Attach the following policy directly to the RAM user or role executing this Skill:

```json
{
  "Version": "1",
  "Statement": [
    {
      "Effect": "Allow",
      "Action": [
        "ecs:DescribeInstances",
        "ecs:DescribeDisks",
        "ecs:DescribeImages",
        "ecs:DescribeAvailableResource",
        "ecs:DescribeVSwitches",
        "ecs:CreateImage",
        "ecs:RunInstances"
      ],
      "Resource": "*"
    },
    {
      "Effect": "Allow",
      "Action": [
        "vpc:CreateVSwitch",
        "vpc:DescribeVSwitches"
      ],
      "Resource": "*"
    }
  ]
}
```

## System Policy Reference (if you prefer not to author a custom policy)

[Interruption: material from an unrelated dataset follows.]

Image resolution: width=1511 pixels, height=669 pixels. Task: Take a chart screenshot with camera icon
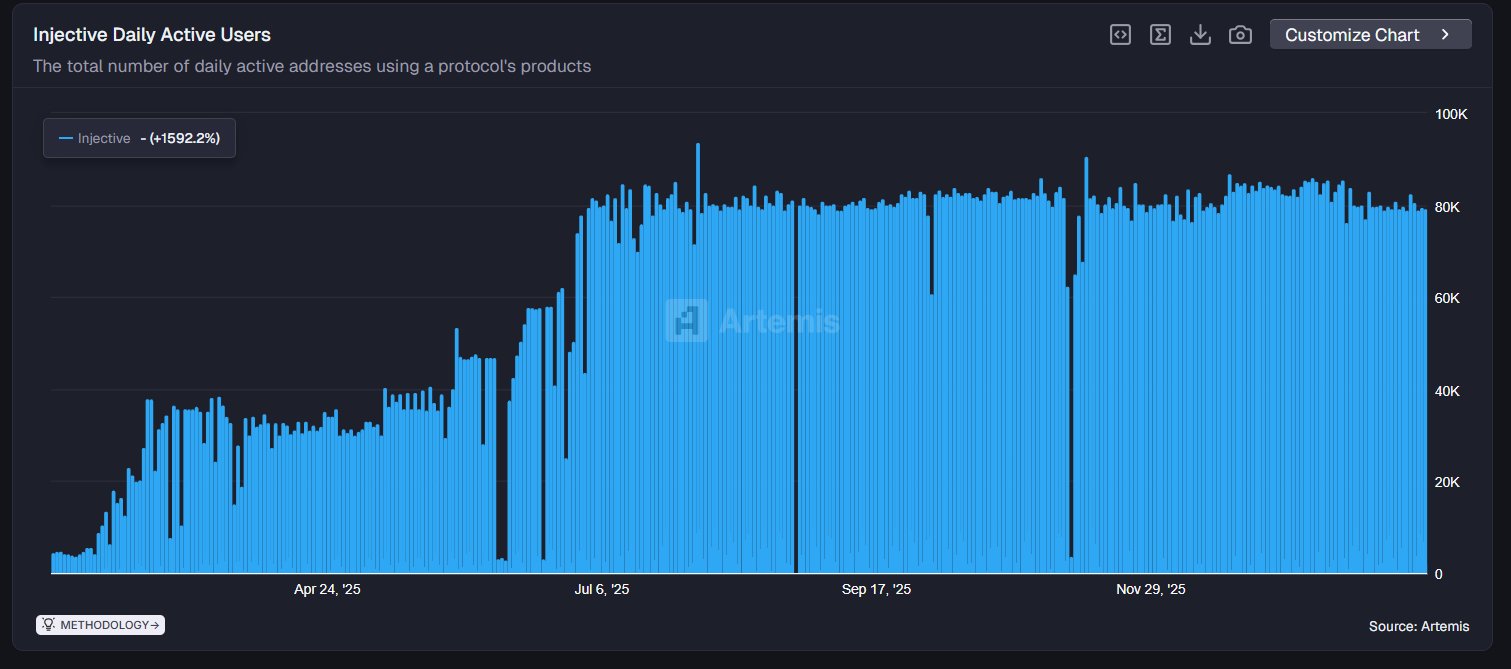1240,35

| System Policy | Coverage | Notes |
|---------------|----------|-------|
| `AliyunECSFullAccess` | Full read/write on ECS resources | Covers all ECS-related operations in this Skill |
| `AliyunVPCFullAccess` | Full read/write on VPC resources | Covers VSwitch query and creation |

> For security reasons, **do NOT** grant `AliyunECSFullAccess` and `AliyunVPCFullAccess` directly. Prefer the least-privilege custom policy above.

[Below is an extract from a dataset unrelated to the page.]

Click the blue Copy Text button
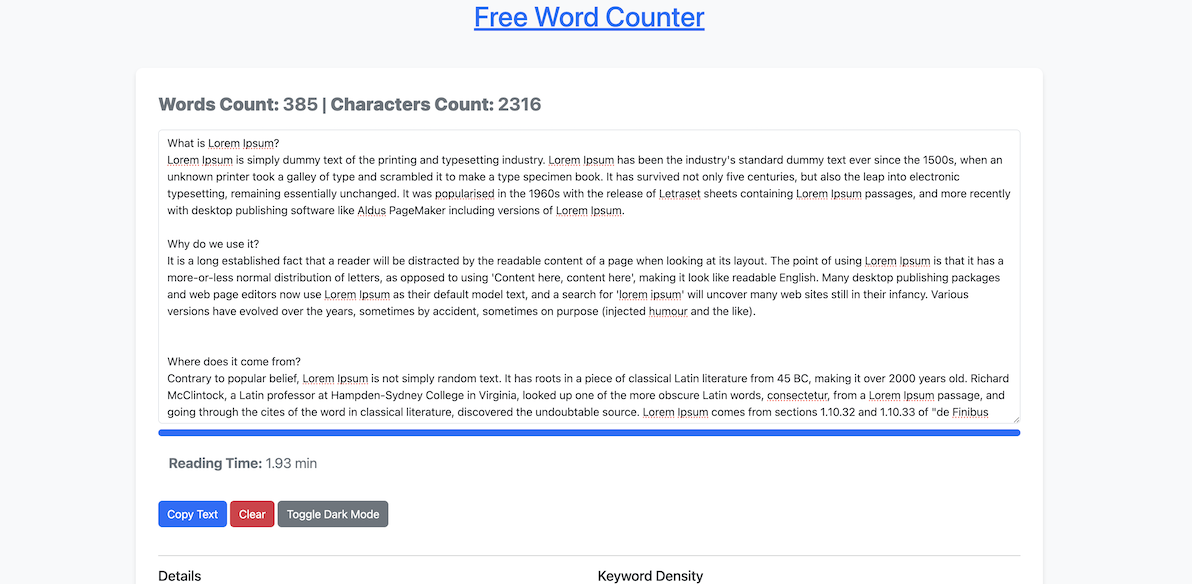 point(192,513)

## Permission Sanity Check

Before starting the flow, you can quickly verify that the current identity holds the most critical permissions with the following command:

```bash
aliyun ecs describe-regions --user-agent AlibabaCloud-Agent-Skills/alibabacloud-ecs-disaster-recovery-image/{session-id}
```

If it returns `Forbidden.RAM` or `NoPermission`, follow the "Permission Failure Handling" process to grant the missing permissions to the identity.